Arbeit, Arbeit, Arbeit…

Wie geplant, steht Meerbaer seit gut einer Woche auf dem Trockenen. Geplant sind 6-8 Wochen. Wir haben viel zu tun:

Löcher im Vorschiff zuschweißen, Vorpiek entrosten (schon passiert) und neu auf- und einbauen, Bilge unter dem Bett entrosten, primern und pinseln, neue Bettbretter sägen, lackieren und Schwingfederelemente aufkleben (damit die Bordfrau morgens endlich mal ohne Rückenschmerzen aufwacht), Fußbodenbretter abschleifen und neu lackieren, Arbeitsplatte in der Pantry erneuern, neue Ablage im Bad anfertigen, Rumpf lackieren, Antifouling streichen, Deck lackieren und mit Anti-Rutsch anmalen, ein neues,festes Dodger anstelle der alten Sprayhood bauen und, und, und…

Ein Loch ist im Eimer…

Alles halb so wild. Der Stahl rundum ist total gesund.

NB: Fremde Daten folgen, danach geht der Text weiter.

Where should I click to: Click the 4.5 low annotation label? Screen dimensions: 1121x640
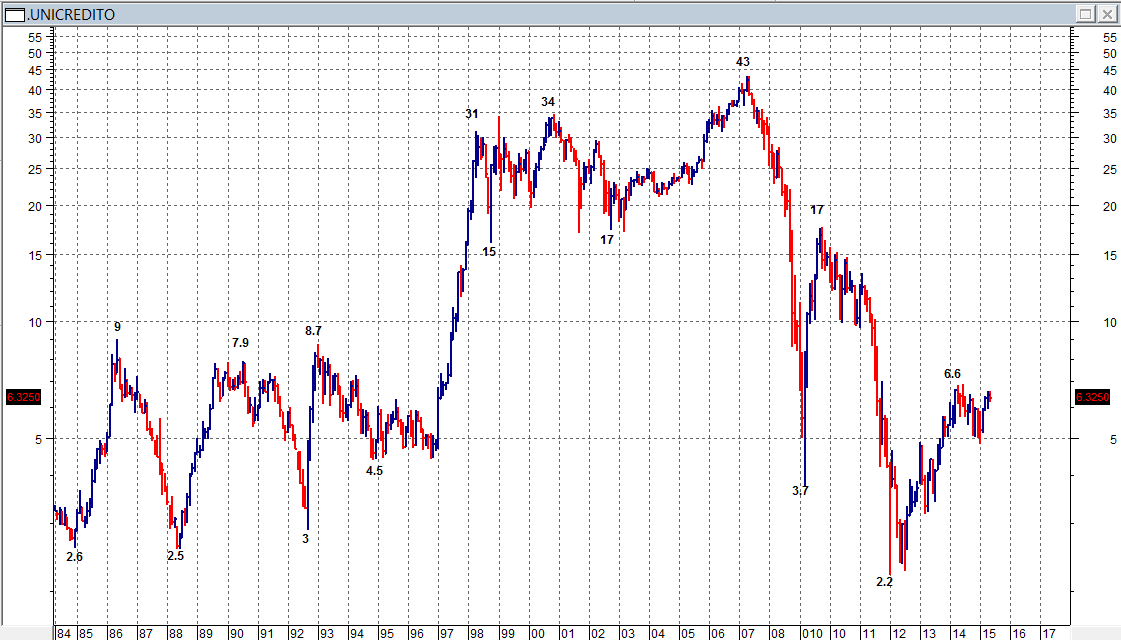coord(374,471)
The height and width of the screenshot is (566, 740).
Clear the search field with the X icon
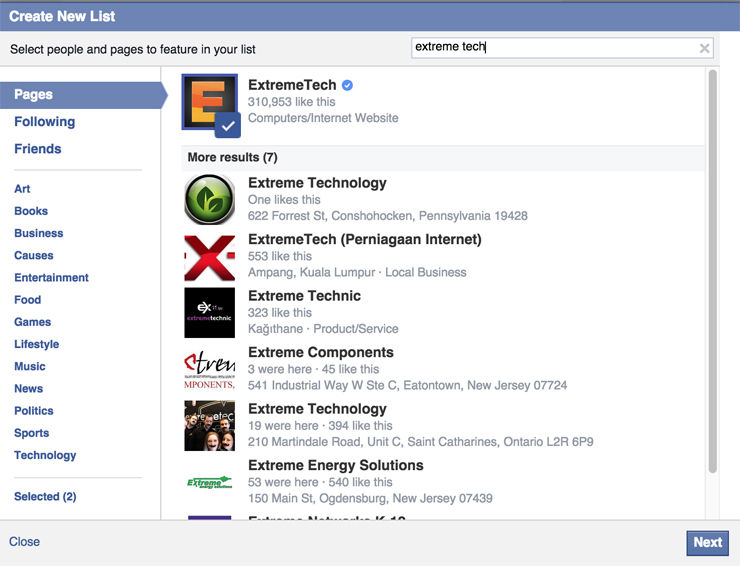[704, 48]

Und wenn wir dann endlich fertig sein sollten, hoffen wir, dass wir überhaupt wieder ins Wasser rein und segeln dürfen. Auch hier in Neuseeland ändern sich die Bestimmungen wegen Corona täglich. Momentan ist noch alles halbwegs normal. Allerdings gilt seit heute im Countdown Supermarkt: von jedem Artikel dürfen nur 2 Exemplare auf einmal gekauft werden. Die anderen Supermärkte werden da sicherlich bald nachziehen. Dann werden wir wohl mit 2 Einkaufwagen und doppelter Einkaufsliste durch die Gänge ziehen müssen, um unsere Vorräte aufzustocken. Sieht zwar auch nach Hamsterkäufen aus, ist aber eigentlich um diese Jahreszeit bei uns normal, weil wir uns auf die Zeit in den Tropen vorbereiten und viele Dinge mitnehmen, die es da nicht oder nur teuer zu kaufen gibt. Sollte sich die Corona-Krise länger hinziehen, würden wir uns auch gerne irgendwohin in die Wildnis verkrümeln und da brauchen wir halt auch Vorräte.Insgeheim haben wir uns schon darauf eingestellt, den Südwinter hier in Neuseeland zu

verbringen. Es gibt schlechtere Gegenden. Auch im Winter gibt es schöne Segeltage. Wir haben eine gute Heizung an Bord und müssen den Winter, der hier in den Subtropen eh, wenn überhaupt, nur ein paar Frosttage aufweist, nicht fürchten.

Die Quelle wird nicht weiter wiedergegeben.